Description of the task: An exact copy of the listing is what the response must contain.

Source data:

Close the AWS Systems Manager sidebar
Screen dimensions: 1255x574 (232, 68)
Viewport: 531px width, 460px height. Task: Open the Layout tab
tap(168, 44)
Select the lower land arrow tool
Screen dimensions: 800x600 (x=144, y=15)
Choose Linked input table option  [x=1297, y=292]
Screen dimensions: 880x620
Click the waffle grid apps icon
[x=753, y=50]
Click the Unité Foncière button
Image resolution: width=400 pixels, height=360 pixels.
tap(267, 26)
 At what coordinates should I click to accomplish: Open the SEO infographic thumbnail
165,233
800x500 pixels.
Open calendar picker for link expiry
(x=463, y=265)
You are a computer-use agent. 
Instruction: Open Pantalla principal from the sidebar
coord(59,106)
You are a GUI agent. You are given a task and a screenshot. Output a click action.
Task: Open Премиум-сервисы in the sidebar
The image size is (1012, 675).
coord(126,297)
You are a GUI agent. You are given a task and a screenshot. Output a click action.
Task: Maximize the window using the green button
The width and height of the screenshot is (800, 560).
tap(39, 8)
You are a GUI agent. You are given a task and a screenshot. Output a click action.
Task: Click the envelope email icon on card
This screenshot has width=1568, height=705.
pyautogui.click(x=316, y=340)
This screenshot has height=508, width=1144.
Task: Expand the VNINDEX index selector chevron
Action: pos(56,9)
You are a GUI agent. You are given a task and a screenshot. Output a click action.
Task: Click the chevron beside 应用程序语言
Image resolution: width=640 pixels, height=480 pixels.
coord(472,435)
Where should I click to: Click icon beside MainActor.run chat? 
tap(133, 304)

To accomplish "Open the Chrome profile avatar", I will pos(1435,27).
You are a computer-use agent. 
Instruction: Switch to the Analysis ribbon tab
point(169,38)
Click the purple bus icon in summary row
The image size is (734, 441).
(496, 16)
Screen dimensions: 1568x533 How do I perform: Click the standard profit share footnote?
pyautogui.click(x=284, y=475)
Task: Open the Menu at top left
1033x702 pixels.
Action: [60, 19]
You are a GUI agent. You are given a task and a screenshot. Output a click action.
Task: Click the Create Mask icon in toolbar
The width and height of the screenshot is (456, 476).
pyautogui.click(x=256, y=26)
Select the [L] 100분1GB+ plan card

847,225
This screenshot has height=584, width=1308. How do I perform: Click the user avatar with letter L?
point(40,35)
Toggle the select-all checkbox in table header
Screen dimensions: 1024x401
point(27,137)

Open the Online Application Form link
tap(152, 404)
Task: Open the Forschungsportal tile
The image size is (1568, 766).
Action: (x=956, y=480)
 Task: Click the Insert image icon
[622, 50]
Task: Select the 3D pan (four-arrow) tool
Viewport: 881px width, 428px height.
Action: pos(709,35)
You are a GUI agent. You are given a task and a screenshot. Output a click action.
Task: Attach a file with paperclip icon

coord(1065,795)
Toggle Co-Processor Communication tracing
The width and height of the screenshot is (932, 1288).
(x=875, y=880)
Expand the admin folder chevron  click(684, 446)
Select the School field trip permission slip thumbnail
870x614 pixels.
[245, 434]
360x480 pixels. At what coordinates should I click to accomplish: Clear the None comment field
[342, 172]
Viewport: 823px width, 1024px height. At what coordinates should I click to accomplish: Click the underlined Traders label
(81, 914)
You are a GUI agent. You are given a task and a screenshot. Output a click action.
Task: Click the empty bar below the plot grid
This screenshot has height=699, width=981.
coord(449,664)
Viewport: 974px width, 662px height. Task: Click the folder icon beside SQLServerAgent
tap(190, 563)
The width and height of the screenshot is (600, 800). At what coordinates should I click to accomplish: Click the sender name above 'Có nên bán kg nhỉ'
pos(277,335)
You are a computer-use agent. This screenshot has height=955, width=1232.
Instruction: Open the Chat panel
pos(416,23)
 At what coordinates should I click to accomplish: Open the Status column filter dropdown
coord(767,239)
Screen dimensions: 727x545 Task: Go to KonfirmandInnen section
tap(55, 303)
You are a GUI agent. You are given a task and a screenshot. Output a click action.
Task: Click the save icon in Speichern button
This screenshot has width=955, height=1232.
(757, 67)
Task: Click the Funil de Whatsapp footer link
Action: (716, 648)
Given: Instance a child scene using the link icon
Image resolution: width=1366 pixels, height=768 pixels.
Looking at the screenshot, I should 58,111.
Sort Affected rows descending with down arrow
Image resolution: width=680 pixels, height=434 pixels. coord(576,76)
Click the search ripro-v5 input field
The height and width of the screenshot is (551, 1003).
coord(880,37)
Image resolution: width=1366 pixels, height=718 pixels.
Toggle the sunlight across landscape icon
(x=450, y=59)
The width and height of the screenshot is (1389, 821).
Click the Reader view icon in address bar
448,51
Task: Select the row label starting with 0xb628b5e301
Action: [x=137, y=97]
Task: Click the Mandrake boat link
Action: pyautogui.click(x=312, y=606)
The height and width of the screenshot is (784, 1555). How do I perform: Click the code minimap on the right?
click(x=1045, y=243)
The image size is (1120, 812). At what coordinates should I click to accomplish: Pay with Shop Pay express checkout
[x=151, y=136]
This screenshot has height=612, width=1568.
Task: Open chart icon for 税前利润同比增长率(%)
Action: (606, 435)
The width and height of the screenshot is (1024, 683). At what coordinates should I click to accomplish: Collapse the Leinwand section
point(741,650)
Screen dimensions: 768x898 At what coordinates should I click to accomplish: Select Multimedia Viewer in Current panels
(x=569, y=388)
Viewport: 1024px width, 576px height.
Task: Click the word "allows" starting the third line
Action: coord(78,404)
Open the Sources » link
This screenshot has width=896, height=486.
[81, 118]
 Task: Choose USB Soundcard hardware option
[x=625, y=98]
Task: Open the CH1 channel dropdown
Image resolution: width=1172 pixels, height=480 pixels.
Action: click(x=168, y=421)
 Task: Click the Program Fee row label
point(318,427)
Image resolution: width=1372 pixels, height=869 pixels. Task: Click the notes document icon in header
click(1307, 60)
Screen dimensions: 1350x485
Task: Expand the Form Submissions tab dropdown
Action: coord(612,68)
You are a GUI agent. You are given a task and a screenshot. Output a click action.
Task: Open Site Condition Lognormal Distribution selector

Solution to the exercise:
Close the AWS Systems Manager sidebar
Screen dimensions: 1255x574 (232, 68)
Viewport: 531px width, 460px height. Task: Open the Layout tab
tap(168, 44)
Select the lower land arrow tool
Screen dimensions: 800x600 (x=144, y=15)
Choose Linked input table option  [x=1297, y=292]
Screen dimensions: 880x620
Click the waffle grid apps icon
[x=753, y=50]
Click the Unité Foncière button
Image resolution: width=400 pixels, height=360 pixels.
tap(267, 26)
 At what coordinates should I click to accomplish: Open the SEO infographic thumbnail
165,233
800x500 pixels.
Open calendar picker for link expiry
(x=463, y=265)
You are a computer-use agent. 
Instruction: Open Pantalla principal from the sidebar
coord(59,106)
You are a GUI agent. You are given a task and a screenshot. Output a click action.
Task: Open Премиум-сервисы in the sidebar
The image size is (1012, 675).
coord(126,297)
You are a GUI agent. You are given a task and a screenshot. Output a click action.
Task: Maximize the window using the green button
The width and height of the screenshot is (800, 560).
tap(39, 8)
You are a GUI agent. You are given a task and a screenshot. Output a click action.
Task: Click the envelope email icon on card
This screenshot has width=1568, height=705.
pyautogui.click(x=316, y=340)
This screenshot has height=508, width=1144.
Task: Expand the VNINDEX index selector chevron
Action: pos(56,9)
You are a GUI agent. You are given a task and a screenshot. Output a click action.
Task: Click the chevron beside 应用程序语言
Image resolution: width=640 pixels, height=480 pixels.
coord(472,435)
Where should I click to: Click icon beside MainActor.run chat? 
tap(133, 304)

To accomplish "Open the Chrome profile avatar", I will pos(1435,27).
You are a computer-use agent. 
Instruction: Switch to the Analysis ribbon tab
point(169,38)
Click the purple bus icon in summary row
The image size is (734, 441).
(496, 16)
Screen dimensions: 1568x533 How do I perform: Click the standard profit share footnote?
pyautogui.click(x=284, y=475)
Task: Open the Menu at top left
1033x702 pixels.
Action: [60, 19]
You are a GUI agent. You are given a task and a screenshot. Output a click action.
Task: Click the Create Mask icon in toolbar
The width and height of the screenshot is (456, 476).
pyautogui.click(x=256, y=26)
Select the [L] 100분1GB+ plan card

847,225
This screenshot has height=584, width=1308. How do I perform: Click the user avatar with letter L?
point(40,35)
Toggle the select-all checkbox in table header
Screen dimensions: 1024x401
point(27,137)

Open the Online Application Form link
tap(152, 404)
Task: Open the Forschungsportal tile
The image size is (1568, 766).
Action: (x=956, y=480)
 Task: Click the Insert image icon
[622, 50]
Task: Select the 3D pan (four-arrow) tool
Viewport: 881px width, 428px height.
Action: pos(709,35)
You are a GUI agent. You are given a task and a screenshot. Output a click action.
Task: Attach a file with paperclip icon

coord(1065,795)
Toggle Co-Processor Communication tracing
The width and height of the screenshot is (932, 1288).
(x=875, y=880)
Expand the admin folder chevron  click(684, 446)
Select the School field trip permission slip thumbnail
870x614 pixels.
[245, 434]
360x480 pixels. At what coordinates should I click to accomplish: Clear the None comment field
[342, 172]
Viewport: 823px width, 1024px height. At what coordinates should I click to accomplish: Click the underlined Traders label
(81, 914)
You are a GUI agent. You are given a task and a screenshot. Output a click action.
Task: Click the empty bar below the plot grid
This screenshot has height=699, width=981.
coord(449,664)
Viewport: 974px width, 662px height. Task: Click the folder icon beside SQLServerAgent
tap(190, 563)
The width and height of the screenshot is (600, 800). At what coordinates should I click to accomplish: Click the sender name above 'Có nên bán kg nhỉ'
pos(277,335)
You are a computer-use agent. This screenshot has height=955, width=1232.
Instruction: Open the Chat panel
pos(416,23)
 At what coordinates should I click to accomplish: Open the Status column filter dropdown
coord(767,239)
Screen dimensions: 727x545 Task: Go to KonfirmandInnen section
tap(55, 303)
You are a GUI agent. You are given a task and a screenshot. Output a click action.
Task: Click the save icon in Speichern button
This screenshot has width=955, height=1232.
(757, 67)
Task: Click the Funil de Whatsapp footer link
Action: (716, 648)
Given: Instance a child scene using the link icon
Image resolution: width=1366 pixels, height=768 pixels.
Looking at the screenshot, I should 58,111.
Sort Affected rows descending with down arrow
Image resolution: width=680 pixels, height=434 pixels. coord(576,76)
Click the search ripro-v5 input field
The height and width of the screenshot is (551, 1003).
coord(880,37)
Image resolution: width=1366 pixels, height=718 pixels.
Toggle the sunlight across landscape icon
(x=450, y=59)
The width and height of the screenshot is (1389, 821).
Click the Reader view icon in address bar
448,51
Task: Select the row label starting with 0xb628b5e301
Action: [x=137, y=97]
Task: Click the Mandrake boat link
Action: pyautogui.click(x=312, y=606)
The height and width of the screenshot is (784, 1555). How do I perform: Click the code minimap on the right?
click(x=1045, y=243)
The image size is (1120, 812). At what coordinates should I click to accomplish: Pay with Shop Pay express checkout
[x=151, y=136]
This screenshot has height=612, width=1568.
Task: Open chart icon for 税前利润同比增长率(%)
Action: (606, 435)
The width and height of the screenshot is (1024, 683). At what coordinates should I click to accomplish: Collapse the Leinwand section
point(741,650)
Screen dimensions: 768x898 At what coordinates should I click to accomplish: Select Multimedia Viewer in Current panels
(x=569, y=388)
Viewport: 1024px width, 576px height.
Task: Click the word "allows" starting the third line
Action: coord(78,404)
Open the Sources » link
This screenshot has width=896, height=486.
[81, 118]
 Task: Choose USB Soundcard hardware option
[x=625, y=98]
Task: Open the CH1 channel dropdown
Image resolution: width=1172 pixels, height=480 pixels.
Action: click(x=168, y=421)
 Task: Click the Program Fee row label
point(318,427)
Image resolution: width=1372 pixels, height=869 pixels. Task: Click the notes document icon in header
click(1307, 60)
Screen dimensions: 1350x485
Task: Expand the Form Submissions tab dropdown
Action: coord(612,68)
You are a GUI agent. You are given a task and a screenshot. Output a click action.
Task: Open Site Condition Lognormal Distribution selector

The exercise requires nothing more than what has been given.